The second transistor T2 is connected between the data line DLi and the first electrode of the first transistor T1. The second transistor T2 includes a first electrode connected to the data line DLi, a second electrode connected to the first electrode of the first transistor T1, and a third electrode (e.g., a gate electrode) connected to the j-th write scan line SWLj. The second transistor T2 may be turned on in response to the write scan signal SWj transferred via the j-th write scan line SWLj to transfer the i-th data signal Di transferred from the i-th data line DLi to the first electrode of the first transistor T1.

The third transistor T3 is connected between the second electrode of the first transistor T1 and the first node N1. The third transistor T3 may include a first electrode connected to the third electrode of the first transistor T1, a second electrode connected to the second electrode of the first transistor T1, and a third electrode (e.g., a gate electrode) connected to the j-th compensation scan line SCLj. The third transistor T3 may be turned on in response to the j-th compensation scan signal SCLj transferred via the j-th compensation scan line SCLj to connect the third electrode and the second electrode of the first transistor T1, namely, diode-connect the first transistor T1.

The fourth transistor T4 is connected between the first node N1 and the first initialization voltage line VL3 applied with the first initialization voltage VINT1. The fourth transistor T4 may include a first electrode connected to the first initialization line VL3 that transfers the first initialization voltage VINT1, a second electrode connected to the first node N1, and a third electrode (e.g., a gate electrode) connected to the j-th initialization scan line SILj. The fourth transistor T4 is turned on in response to the j-th initialization scan signal SIj transferred via the j-th initialization scan line SILj. The turned-on fourth transistor T4 transfers the first initialization voltage VINT1 to the first node N1 to initialize a potential of the third electrode (i.e., the potential of the first node N1) of the first transistor T1.

The first emission control transistor ET1 includes a first electrode connected to the driving voltage line VL1, a second electrode connected to the first electrode of the first transistor T1, and a third electrode (e.g., a gate electrode) connected to the j-th emission control line EMLj.

The second emission control transistor ET2 may include a first electrode connected to the second electrode of the first transistor T1, a second electrode connected to the anode AE of the light-emitting element ED, and a third electrode (e.g., a gate electrode) connected to the j-th light emission control line EMLj.

DATA SHOWN:

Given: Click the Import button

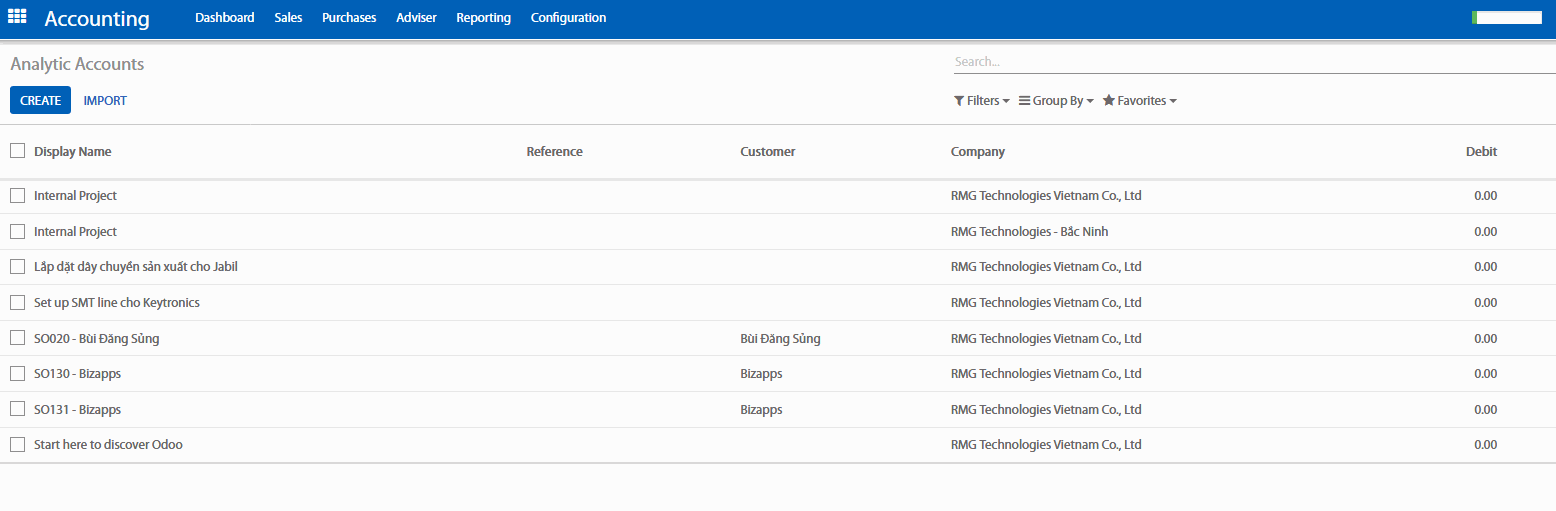Looking at the screenshot, I should tap(105, 101).
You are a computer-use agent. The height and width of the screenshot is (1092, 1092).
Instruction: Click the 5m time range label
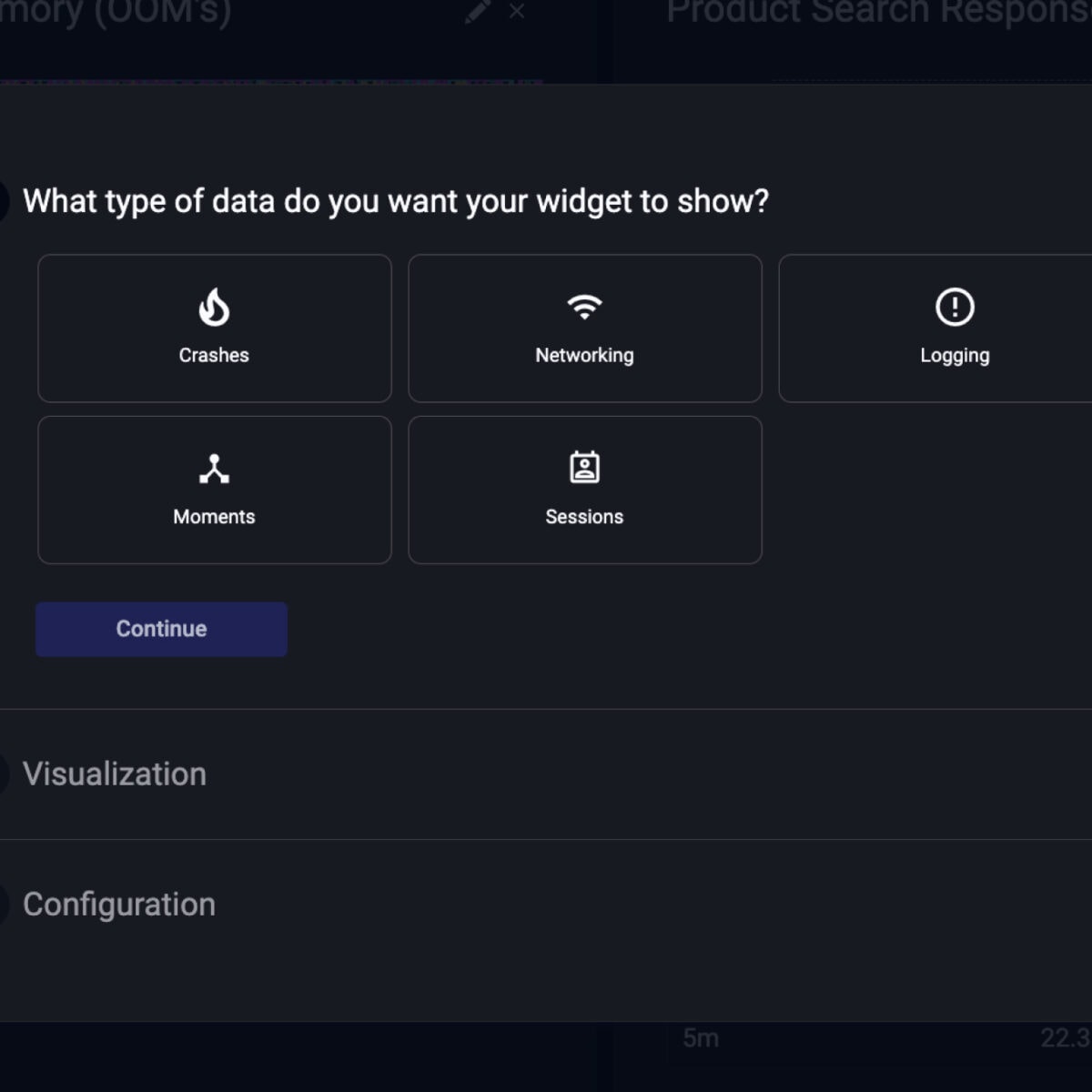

REQUIRED TASKS:
**A)** List every transistor that the transistor passage names.
**B)** In the transistor passage, what is the third electrode of the second transistor T2 connected to?
**C)** Update the transistor passage from "The third transistor T3 is" to "diode-connect the first transistor T1.", changing "diode-connect" to "diode-couple".
The lines aren't needed for anything here.

ANSWER SET:
**A)** first transistor T1, second transistor T2, third transistor T3, fourth transistor T4, first emission control transistor ET1, second emission control transistor ET2

**B)** The j-th write scan line SWLj.

**C)**
The third transistor T3 is connected between the second electrode of the first transistor T1 and the first node N1. The third transistor T3 may include a first electrode connected to the third electrode of the first transistor T1, a second electrode connected to the second electrode of the first transistor T1, and a third electrode (e.g., a gate electrode) connected to the j-th compensation scan line SCLj. The third transistor T3 may be turned on in response to the j-th compensation scan signal SCLj transferred via the j-th compensation scan line SCLj to connect the third electrode and the second electrode of the first transistor T1, namely, diode-couple the first transistor T1.